Please reproduce the entries exactly, skipping each picture.

------------------------------------------------------------------------

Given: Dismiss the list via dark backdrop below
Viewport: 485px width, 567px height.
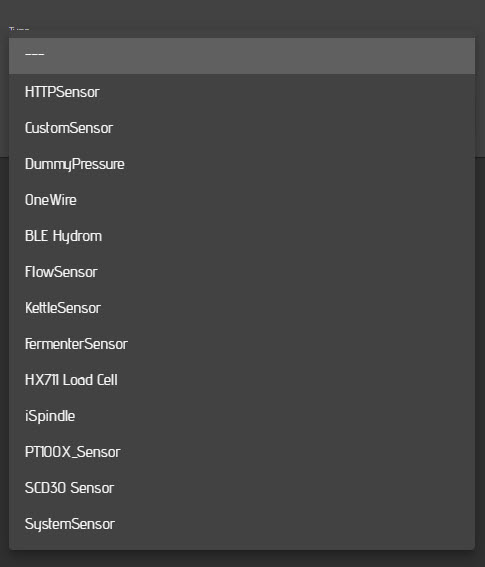Looking at the screenshot, I should [242, 559].
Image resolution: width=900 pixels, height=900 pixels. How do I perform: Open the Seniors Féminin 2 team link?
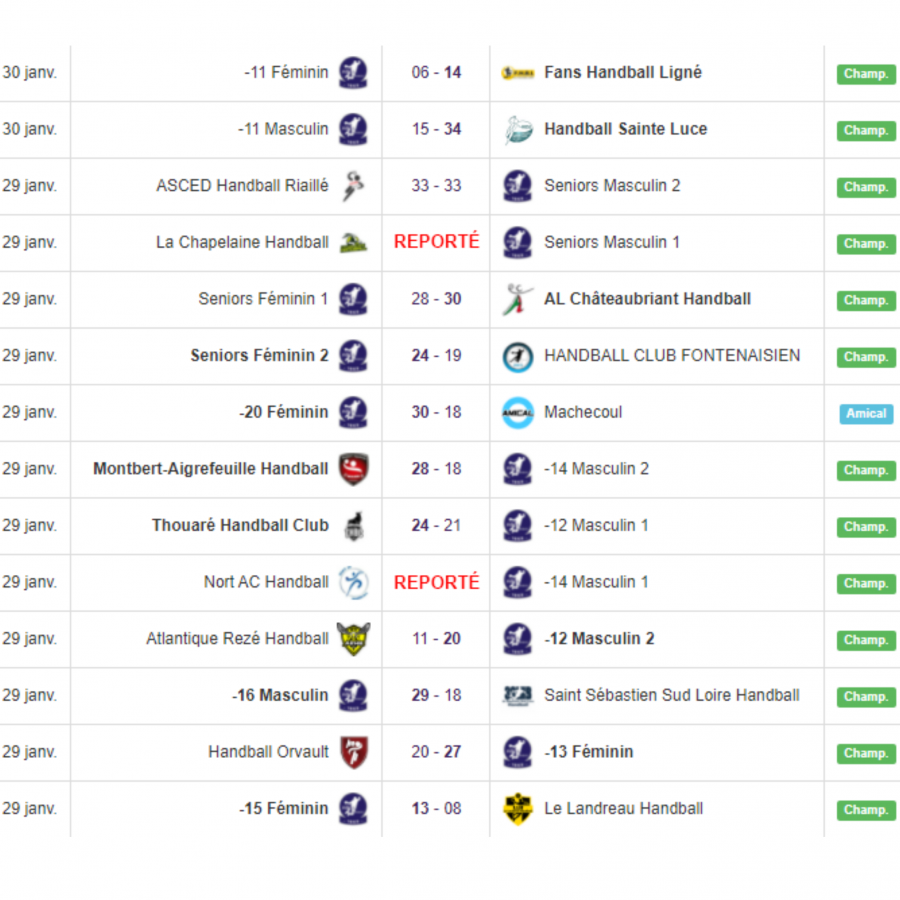[259, 356]
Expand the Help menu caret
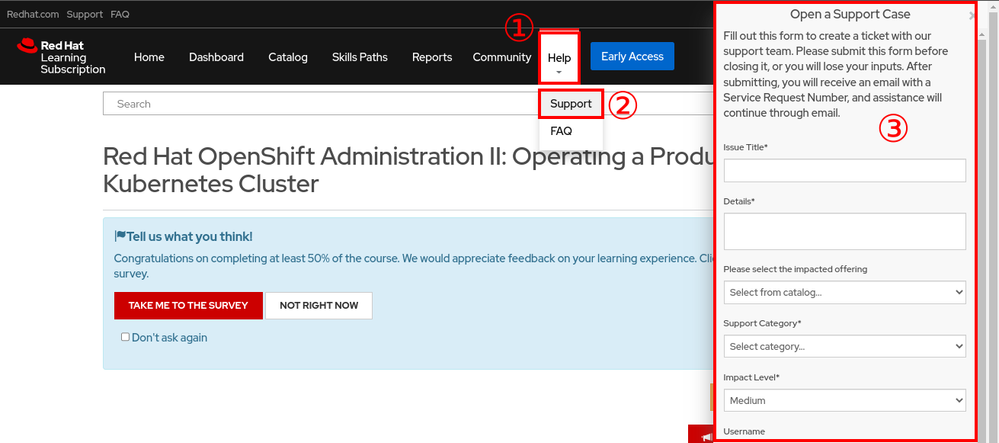Image resolution: width=999 pixels, height=443 pixels. pyautogui.click(x=559, y=73)
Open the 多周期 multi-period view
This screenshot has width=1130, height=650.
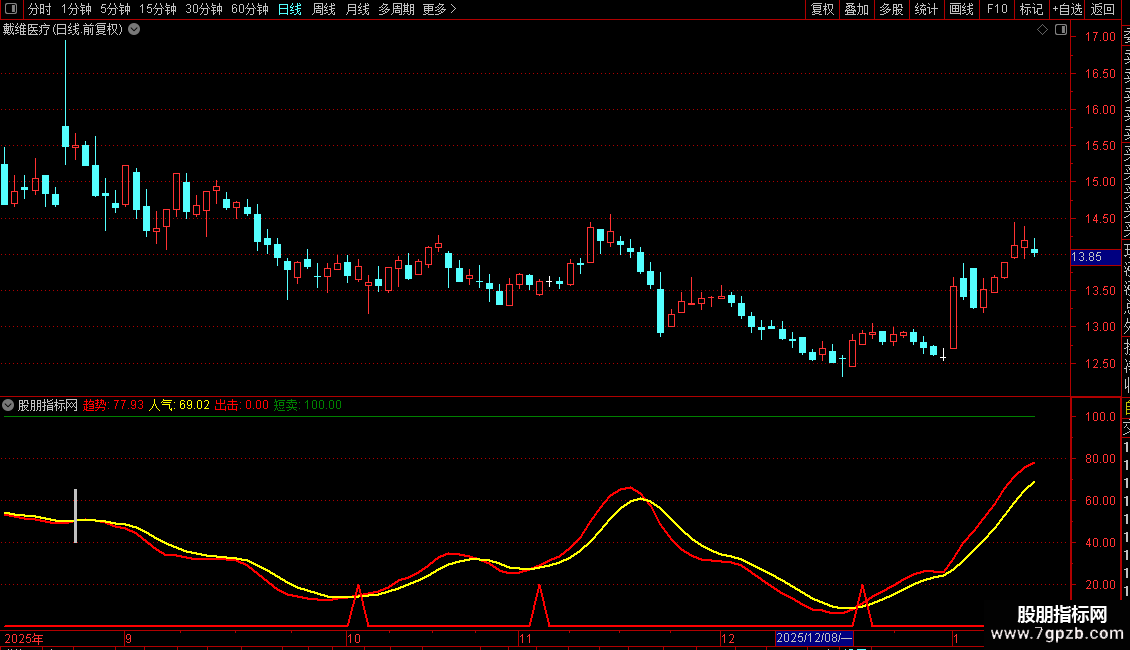point(396,9)
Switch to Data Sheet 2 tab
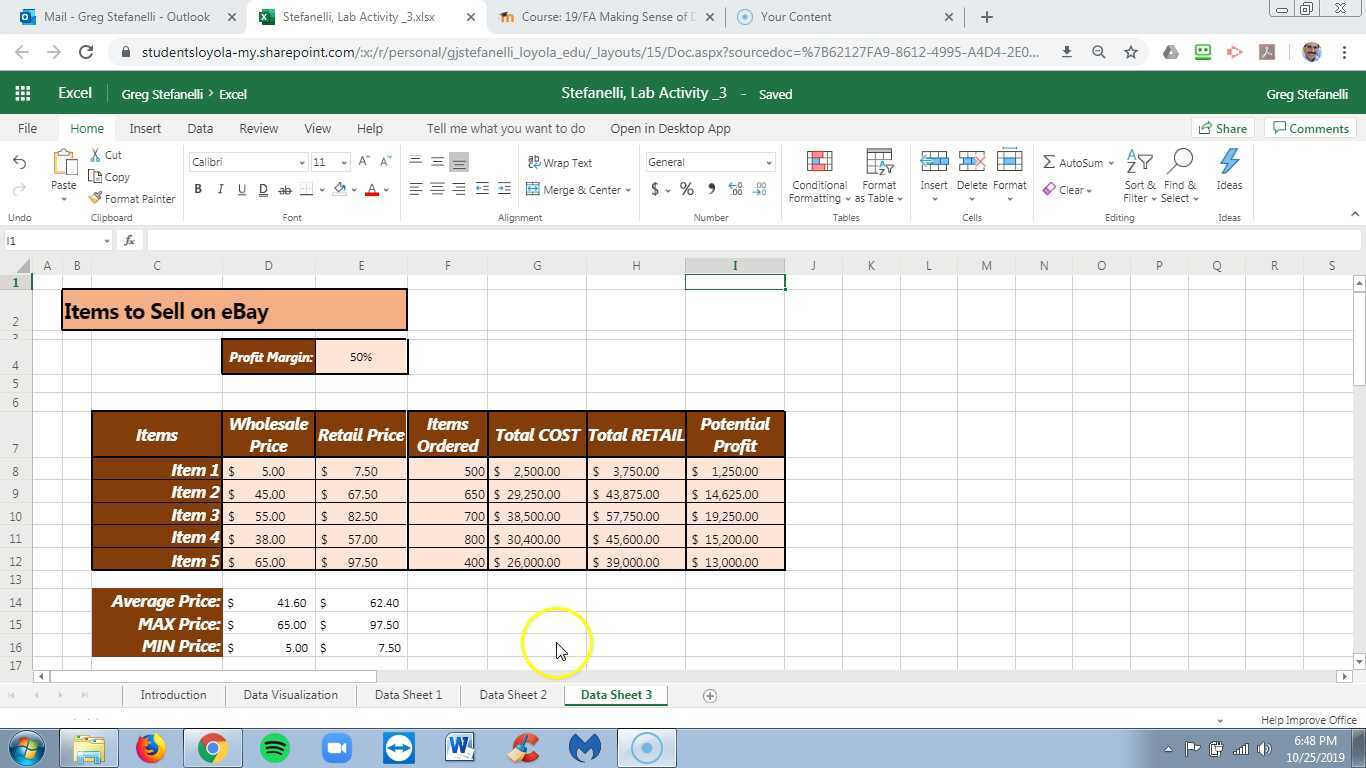 (512, 695)
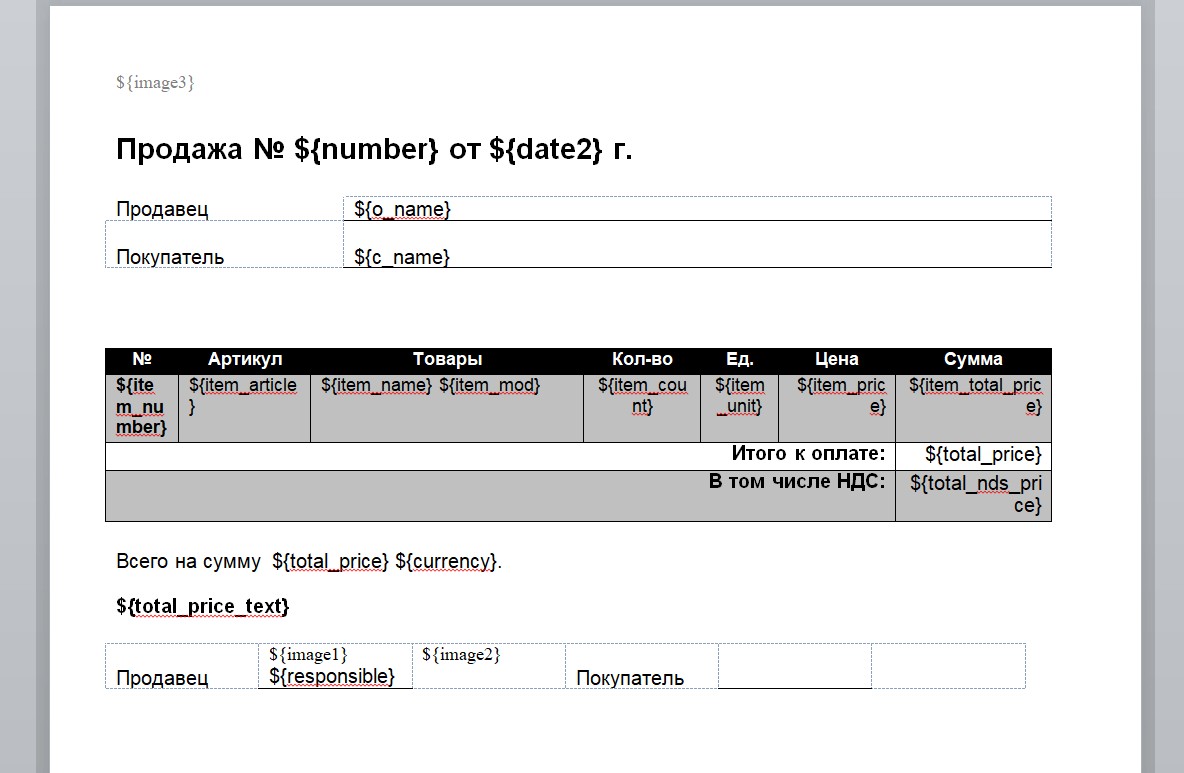
Task: Place cursor in the ${o_name} field
Action: pos(403,209)
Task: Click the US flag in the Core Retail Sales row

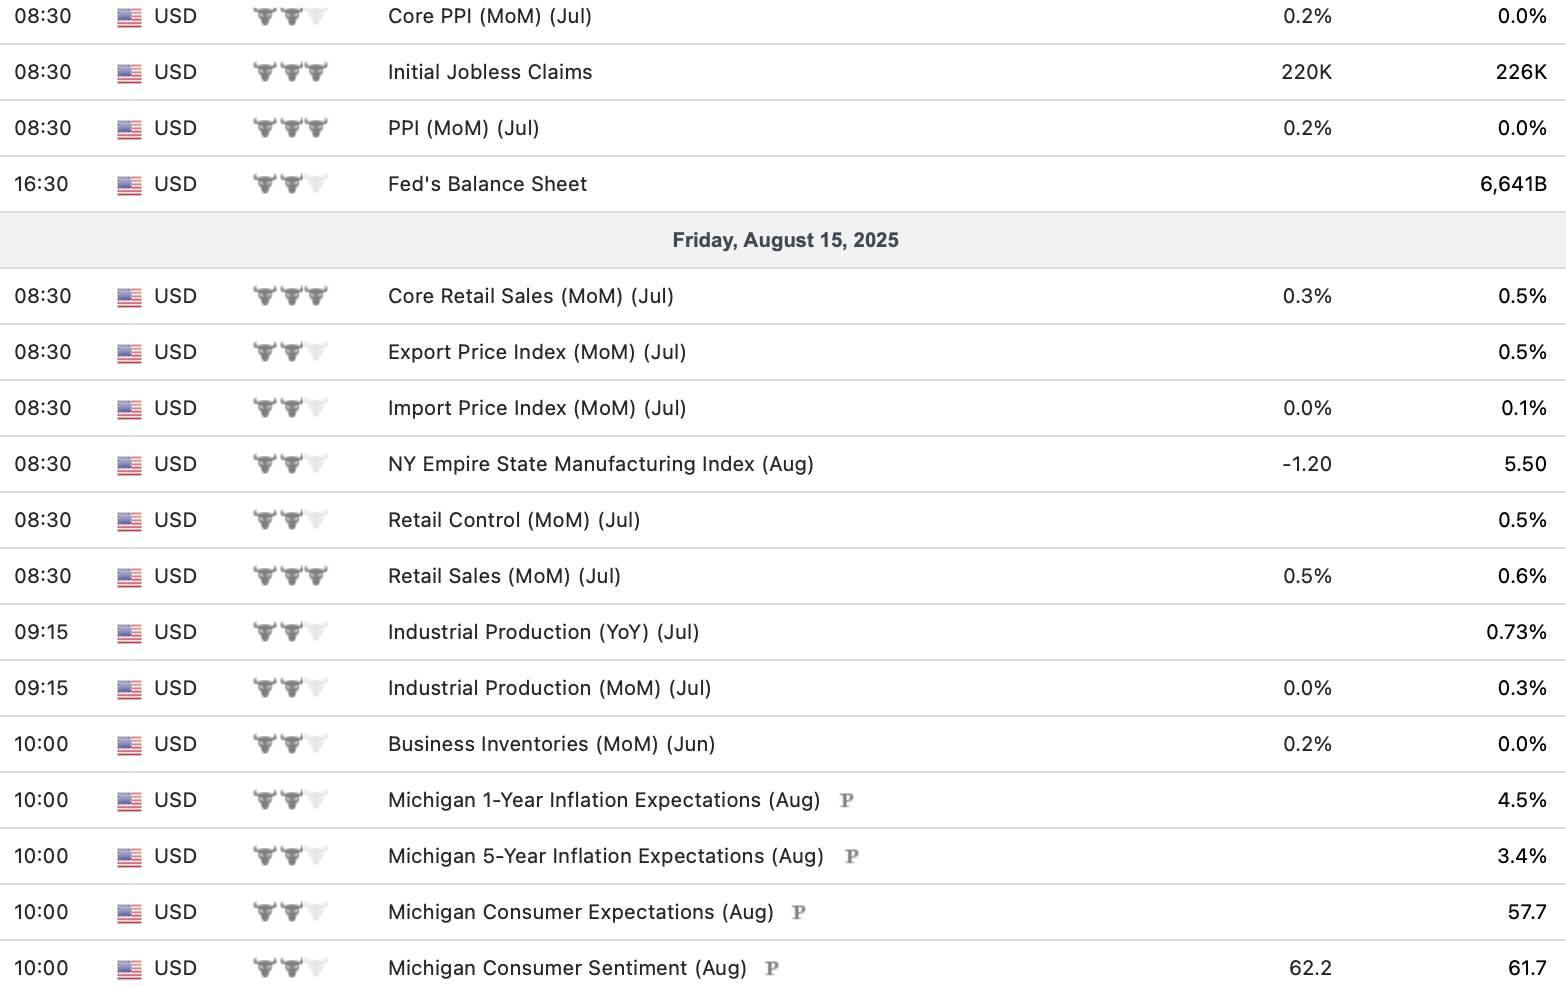Action: pos(129,297)
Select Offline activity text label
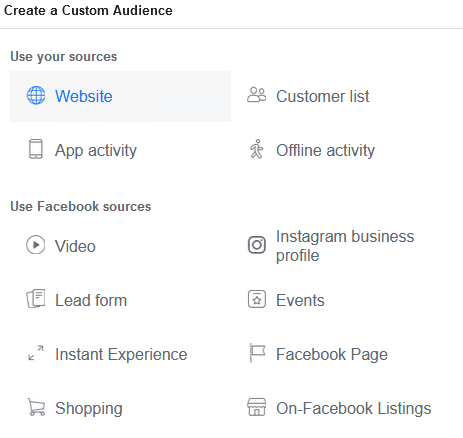Viewport: 463px width, 438px height. click(325, 150)
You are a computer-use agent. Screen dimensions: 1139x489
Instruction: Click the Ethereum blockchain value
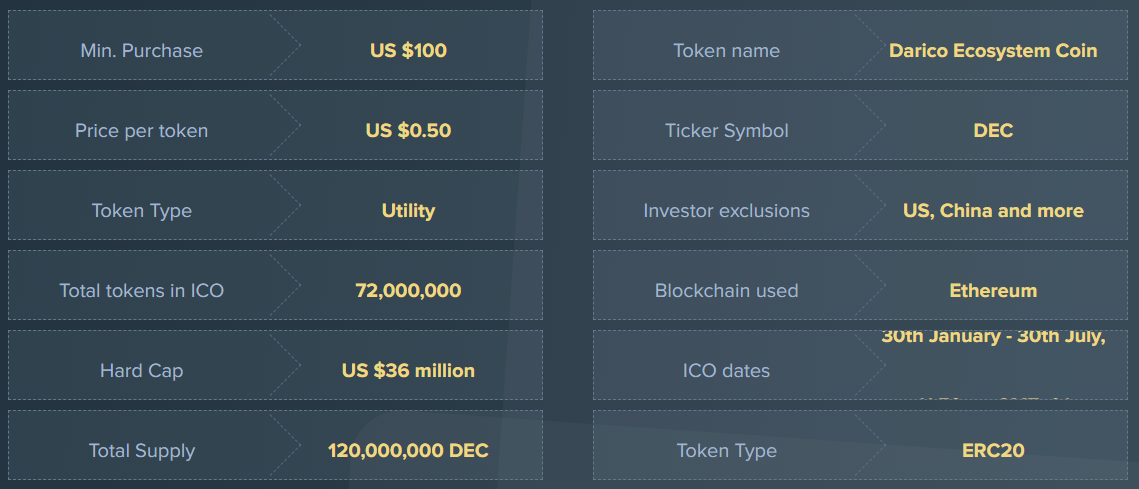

------------------------------------------------------------------------

**Result below:**
Given: Dismiss the list via dark backdrop below
Viewport: 485px width, 567px height.
Looking at the screenshot, I should [242, 559].
Image resolution: width=900 pixels, height=900 pixels. How do I perform: Open the Seniors Féminin 2 team link?
[259, 356]
Expand the Help menu caret
Image resolution: width=999 pixels, height=443 pixels. pyautogui.click(x=559, y=73)
Open the 多周期 multi-period view
This screenshot has width=1130, height=650.
point(396,9)
Switch to Data Sheet 2 tab
 (512, 695)
Task: Place cursor in the ${o_name} field
Action: pos(403,209)
Task: Click the US flag in the Core Retail Sales row

Action: pos(129,297)
Select Offline activity text label
Viewport: 463px width, 438px height. click(325, 150)
You are a computer-use agent. Screen dimensions: 1139x489
Instruction: Click the Ethereum blockchain value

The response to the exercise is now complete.